While this vision of what must be achieved is clear, the difficulties of getting there are many, and they will vary in different countries. First, we must recruit and train the specialists, not just medical specialists, but specialists from all clinical professions. This will not be easy if this is not seen as an attractive speciality in which to work. There is already a shortage of paediatric cardiologists in many countries, and adult cardiologists are likely to be attracted to the more lucrative and well established management of acquired cardiac disease. Secondly we must establish an infrastructure of supporting services. It is here I disagree with Dr Webb and his advocacy of “centres” of excellence. We must create services of excellence, and services that are built around the needs of our patients, not around the needs of institutions. While some procedures, such as surgery, interventional procedures and invasive electrophysiology, will always need to be centralised, the majority of care needed by the patients require does not. We need to get this balance right. The best way of doing this is by making sure that patients have a powerful influence over the design of the services. After all, the patients are adults who have lived with their congenital malformations, disease and understand their day-to-day implications much better than even the most experienced doctor.
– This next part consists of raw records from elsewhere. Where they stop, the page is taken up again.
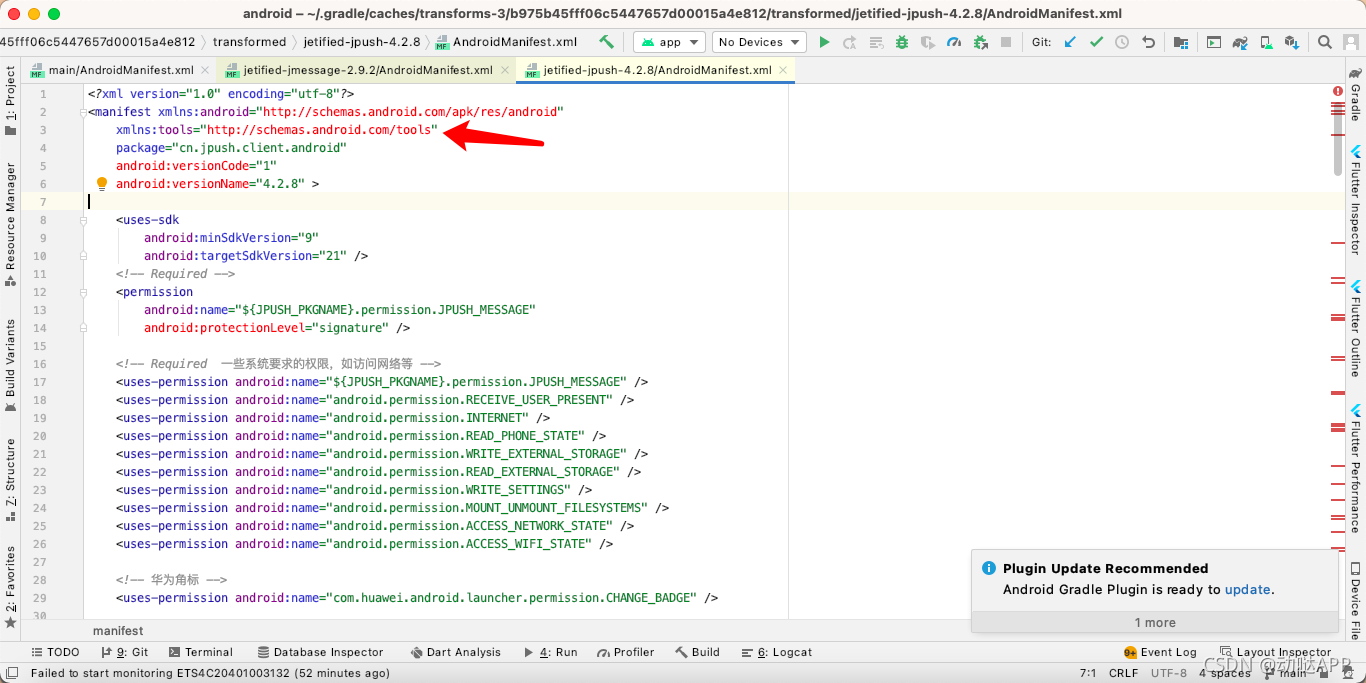The height and width of the screenshot is (683, 1366).
Task: Click the 'update' link in the plugin notification
Action: [1247, 589]
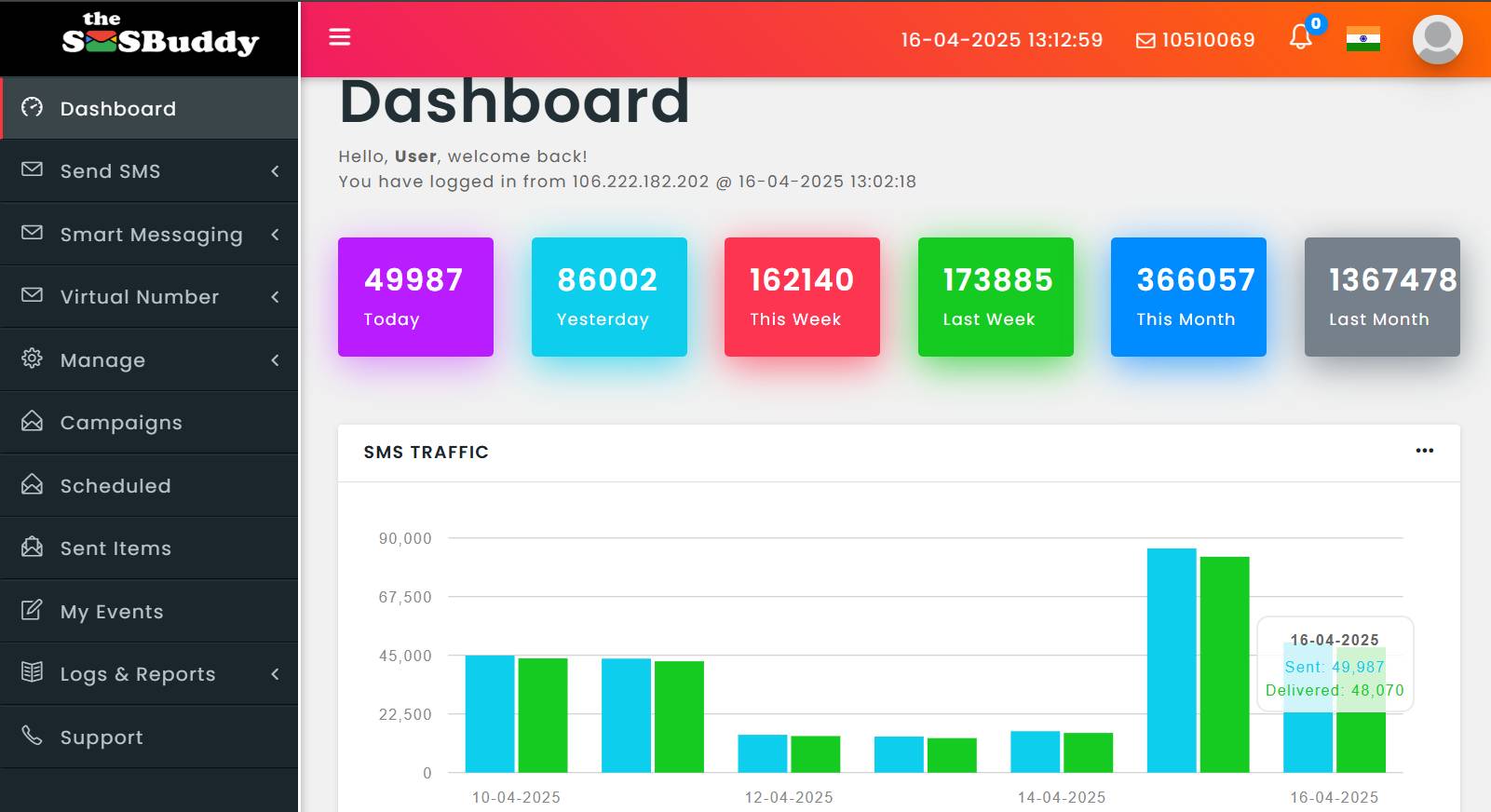This screenshot has width=1491, height=812.
Task: Click the My Events edit icon
Action: click(x=32, y=611)
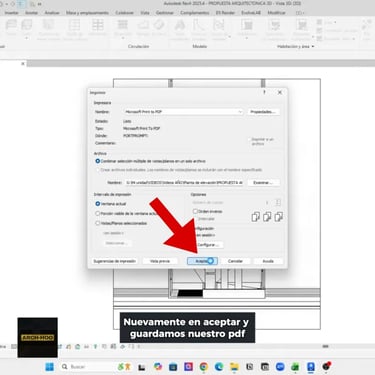375x375 pixels.
Task: Click the collate copies icon in Opciones
Action: pos(267,217)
To be fair to Dr Webb, he makes many of these points. He writes of networking and collaboration between centres. He emphasises the importance of advocacy by specialists, but also by patients themselves. His message is important, and one that should concern everyone who has an interest in congenital cardiac disease. Creating excellent services for adults with congenital cardiac malformations is undoubtedly a major challenge, that will take several years to achieve, but it is one that cannot wait.
The omens, I am afraid, are not good. Previously in this space I have written about the challenges of re-configuring services for children with congenital cardiac disease.2 This is a challenge in many countries, but I focussed on the experience here in the United Kingdom. Eighteen months on, what has been achieved? Well, at the time of writing, the answer is very little. The resistance to change is very great, echoing some of the concerns Dr Webb expresses about “lack of vision” in the development of services provided for adults. To paraphrase Dr Johnson, excellence in services for patients with congenital cardiac disease, be they children or adults, will not be “gained upon easy terms”. The moral imperative I described of ensuring that our services for children with congenital cardiac malformations are capable of providing the best possible outcomes remains. To that, we must add the urgent need to ensure services are created that fulfil the requirements of the growing population of adults with congenital cardiac disease. We must involve patients and families in this work, so that the services provided truly reflect their needs. Pursuit of excellence is a challenge for us all, but for the sake of the children for whom we care, most of who will now live into adult life, it is one to which we must rise.